Multiplex: Enjoy Your Show

Multiplex: Enjoy Your Show

The best-known webcomic about movies, Multiplex by Gordon McAlpin, will release its first book collection this week. Enjoy Your Show is available for order from the website.

It contains the first 102 strips (which ran July 2005 – November 2006) with some art revisions and cleanup, plus a new 12-page story set on the opening night of Star Wars: Revenge of the Sith (authorized by Lucasfilm, according to the author). The bonus comics previously available in the PDF ebooks McAlpin sold are also included.

Books are a great way to catch up with well-known webcomics, but I am beginning to wonder about the strategy behind them. By the time a strip builds the audience that wants and can support these kinds of print collections, several years have gone by. Should reprint books always start with the first strips? Well, that’s a question outside the scope of this review. In this particular case, the early start means that the film references are outdated, but since the strip is really about the soap opera that happens among the staff of this particular multi-screen movie theater and how frustrating their customers can be, that’s not too much of a detriment.

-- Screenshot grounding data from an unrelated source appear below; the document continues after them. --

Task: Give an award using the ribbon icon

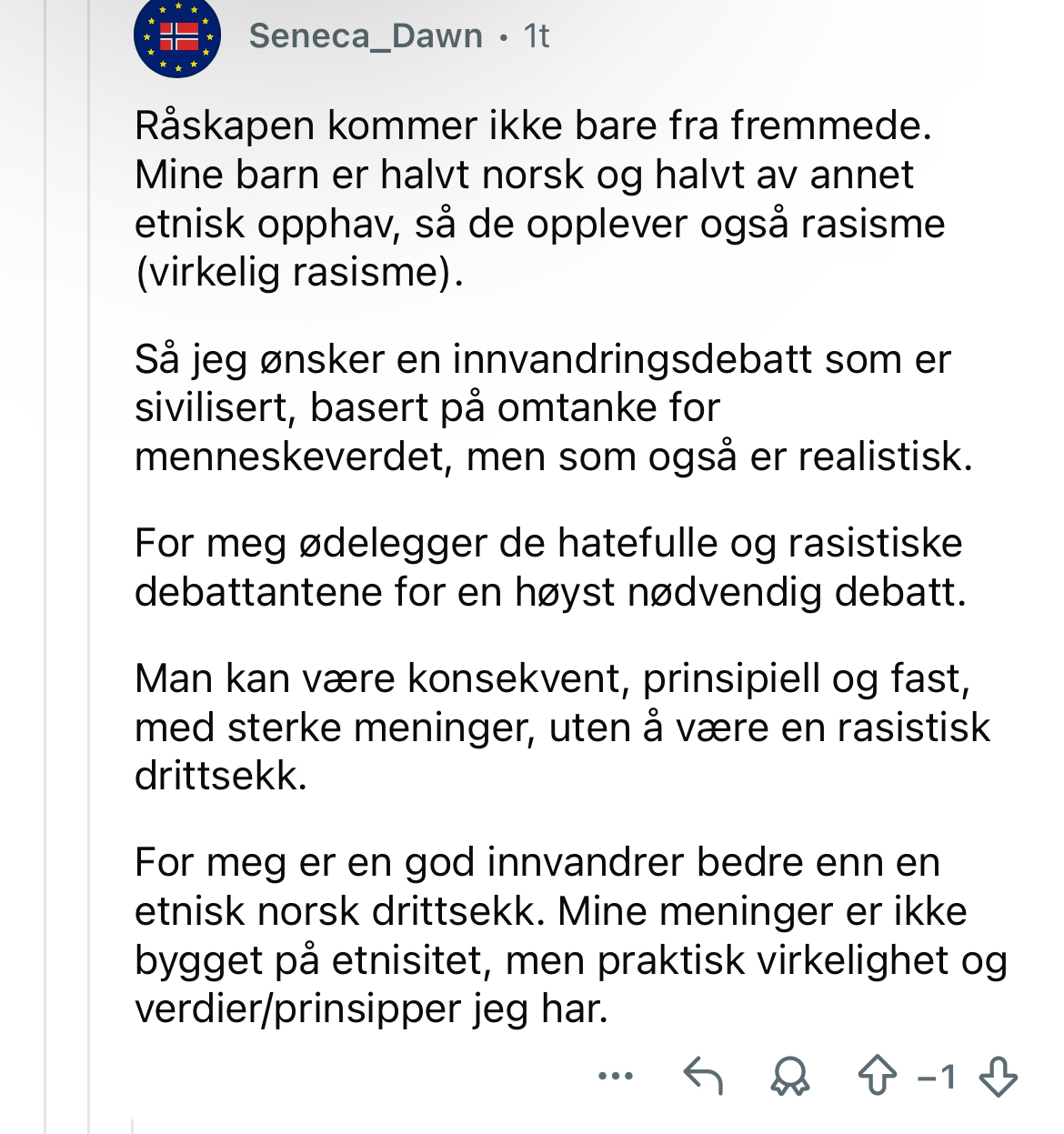Action: click(789, 1077)
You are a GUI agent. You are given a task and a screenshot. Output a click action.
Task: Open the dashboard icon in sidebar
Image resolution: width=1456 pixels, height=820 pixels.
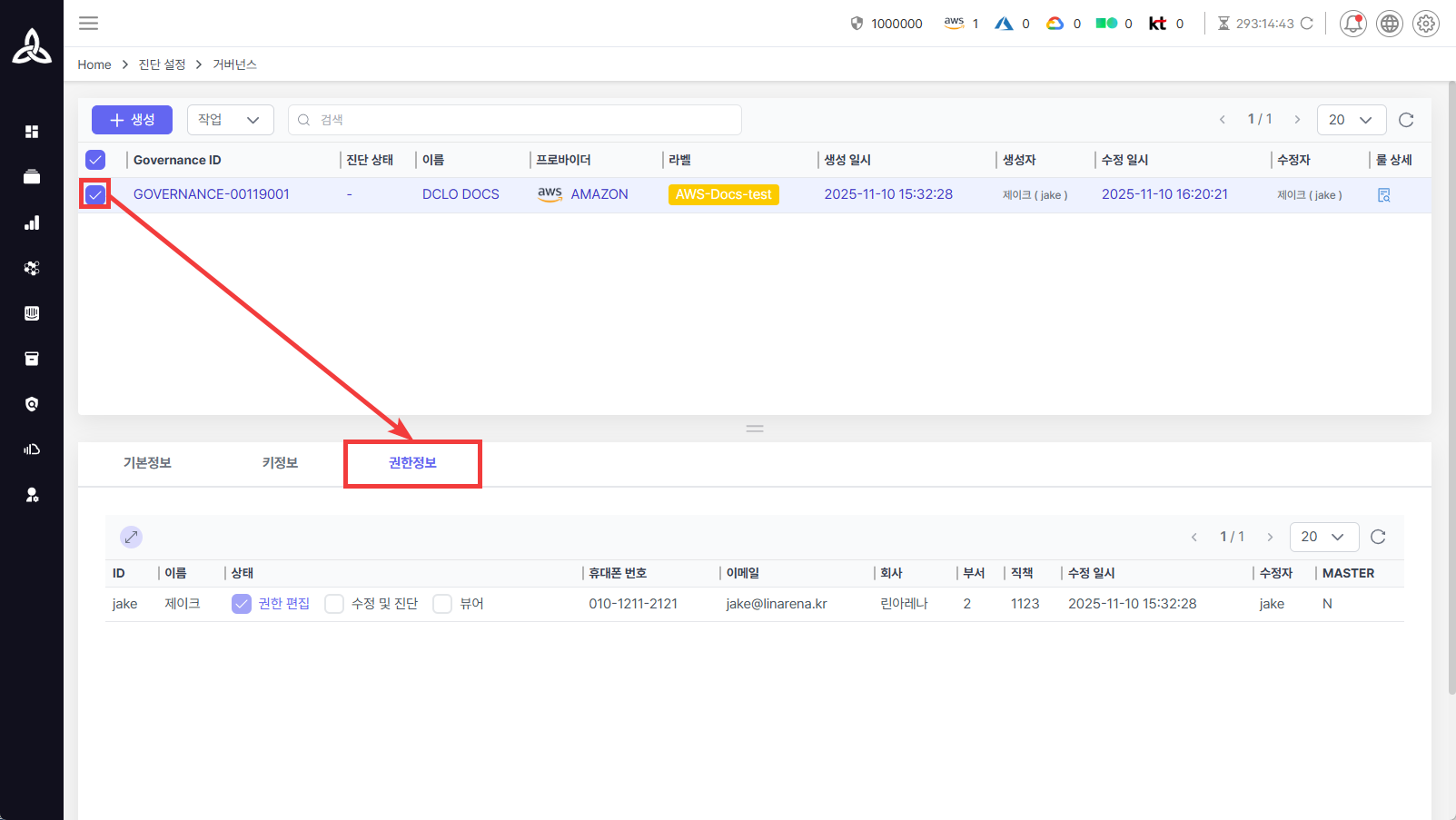[32, 132]
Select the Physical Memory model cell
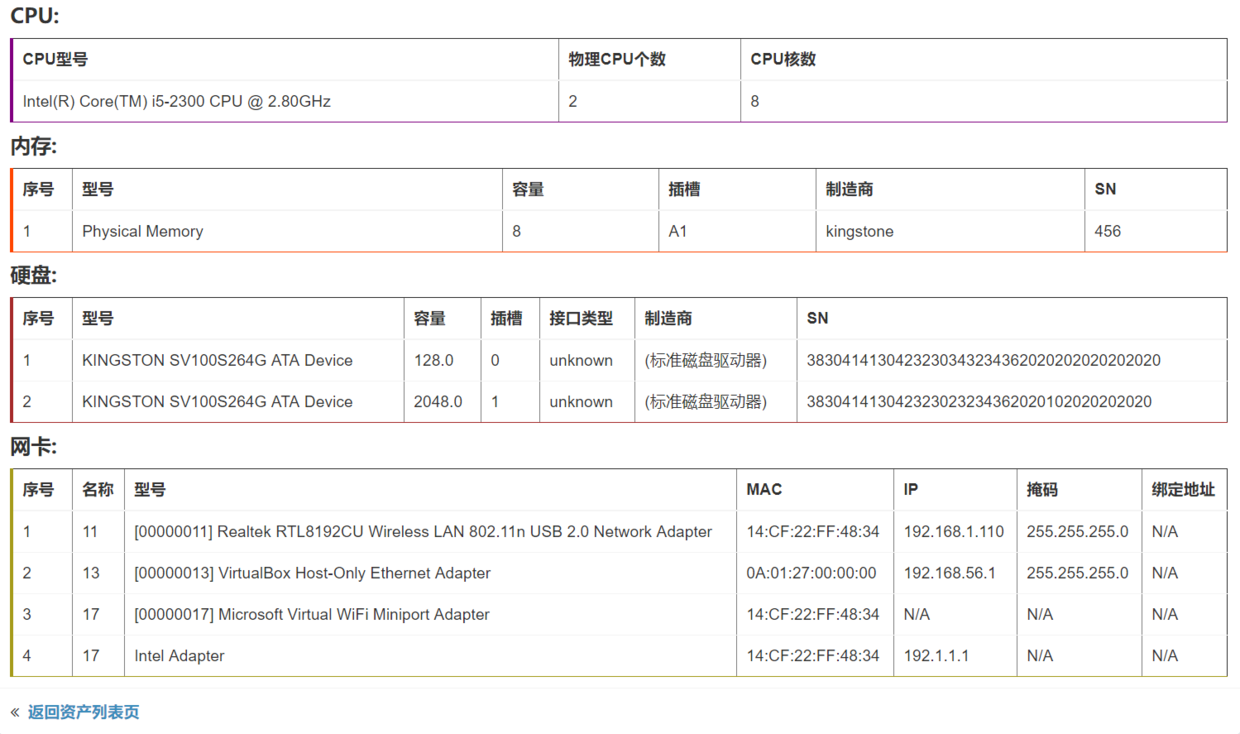 [x=142, y=231]
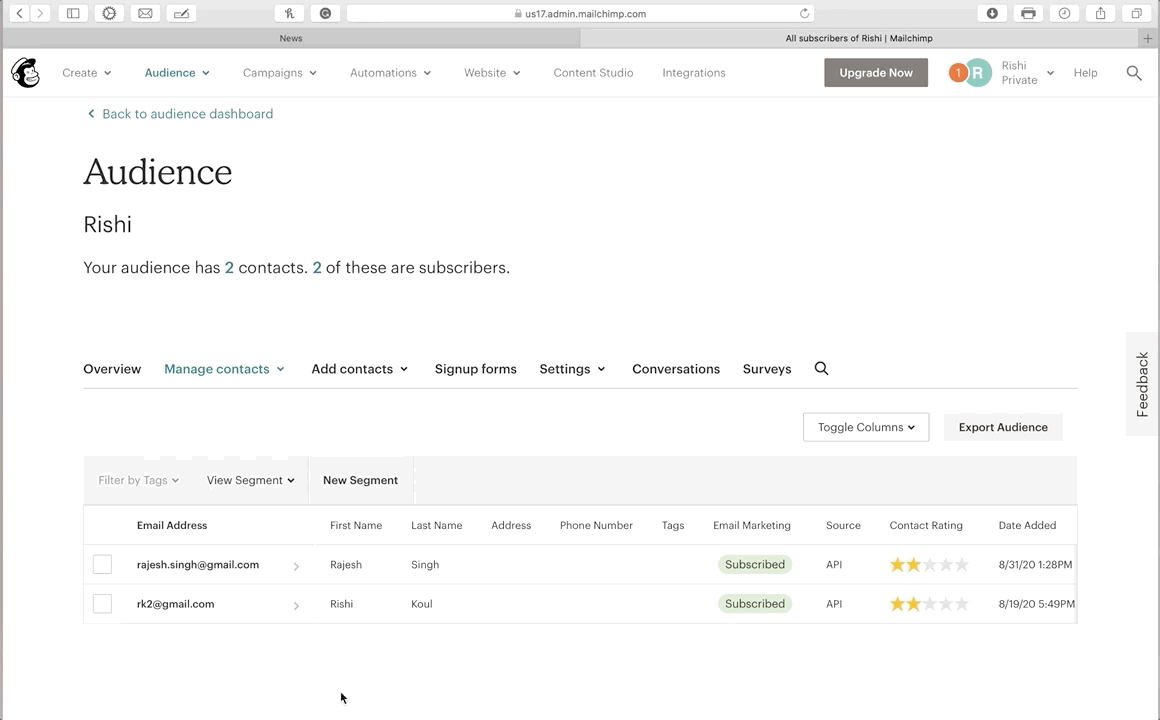Viewport: 1160px width, 720px height.
Task: Reload the page with the refresh icon
Action: tap(804, 14)
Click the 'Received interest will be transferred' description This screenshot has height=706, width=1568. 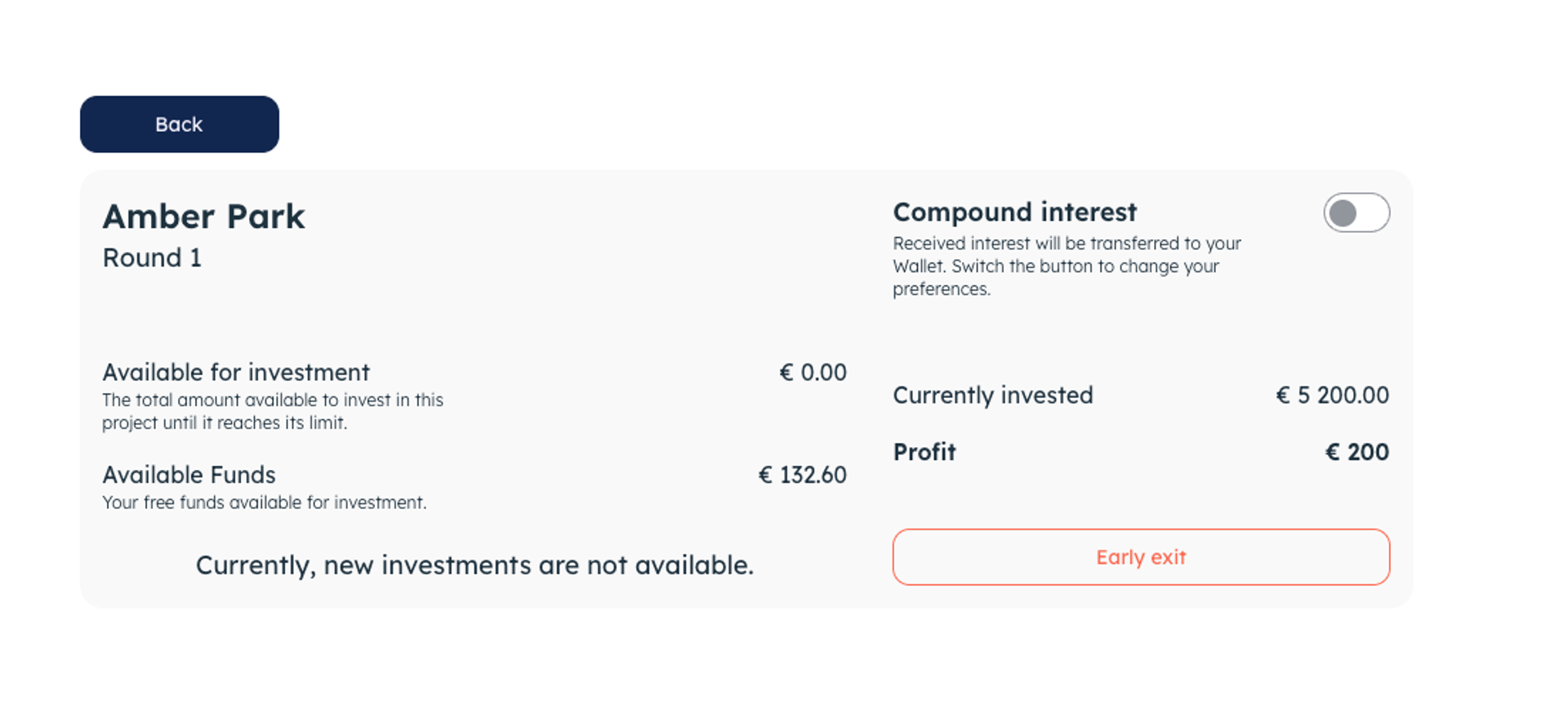(1066, 244)
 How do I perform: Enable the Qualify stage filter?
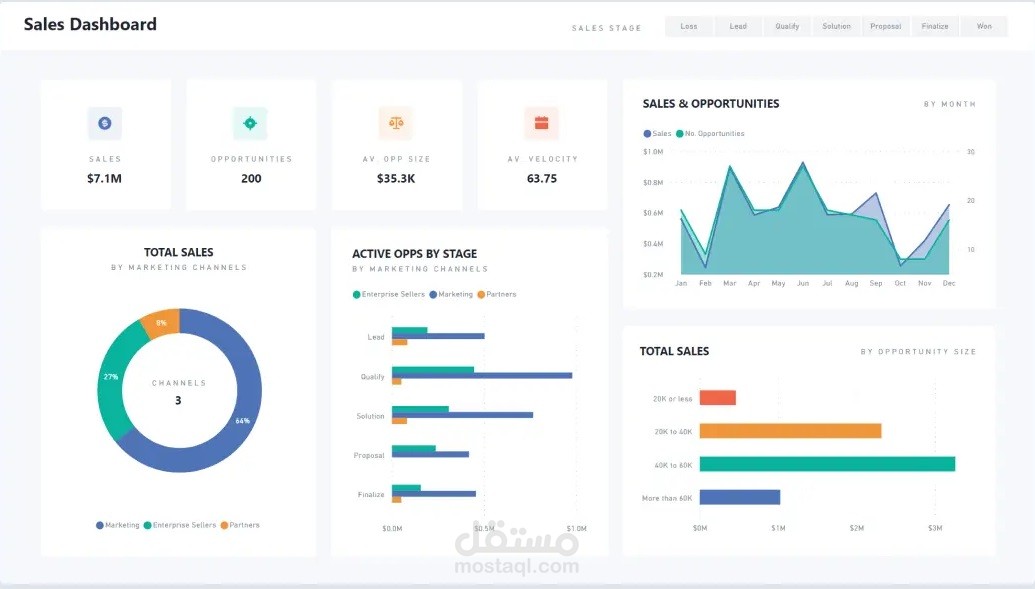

Multiplex: Enjoy Your Show

As a new reader, I would have appreciated more context from the author. The introduction (by a friend of McAlpin’s who actually worked in a theater and suggested the concept) and foreword by McAlpin provide some background on the strip’s origin, but the book starts right up with a Prequel (the new story mentioned above). I didn’t realize until I read the accompanying press release that this was even a new story. It’s intended to introduce the cast all in one place, but that’s a lot of similar-costumed characters to take in. I would have preferred a more traditional text explanation of the premise and characters, or a story without such an outdated punching bag.

Because there’s no table of contents, I didn’t realize until finishing the book that there are character bios in the back. Other extras include a strip about how McAlpin creates the strip, using his templates from Illustrator, and guest strips he’s done for other webcomics. I’d have been more into the new opening if I’d previously been following the strip online, which is probably the more likely audience for this book. I mention feeling uncomfortable about the beginning material and the book’s structure because the author has said he’d like to get more bookstore distribution, and for that audience, this kind of concern may be more of a stumbling block.

Multiplex pirate strip excerpt

In honor of today being a made-up holiday, here’s a strip excerpt in which Kurt takes down a film pirate. The distinctively flat style is reminiscent of a grown-up South Park. McAlpin doesn’t use black lines to surround his characters or elements, so sometimes, depending on colors, foreground elements fade into the background. (A girl’s blonde hair against a tan wall, or the staff’s red vests against burgundy theater seats.) The art is often static, with strips driven by dialogue. It took me a while to get used to reading it, and at first I had to pay close attention to the hair colors and styles to tell the characters apart.

The comics are accompanied by short author notes, which I always appreciate. They mention how he feels about the art or the techniques used or comment on the characters or the movie references or give some history about how that strip was created. Because the comics don’t have a set length (number of panels), the layout is continuous. By that I mean, strip A may take a full page, while B may take only 2/3rds and C runs from the bottom of B’s page to the top of the next. Since the panels are most often basic rectangle pictures, with few artistic effects or panel-to-panel connections, this is rarely a problem. I just don’t think I’ve ever seen a strip collection before that splits single comics across a page turn.

Overall, the book didn’t win me over, by which I mean I’m not subscribing to the webcomic, but I don’t regret the time spent reading it. I do feel like I know the cast better and get the jokes about their personalities (stereotypical as some of them are — the white-boy black wannabe, particularly). If you work retail in some fashion or like jokes about what’s playing at the local theater, then you’re a better match for it than I am. (The author provided a review copy.)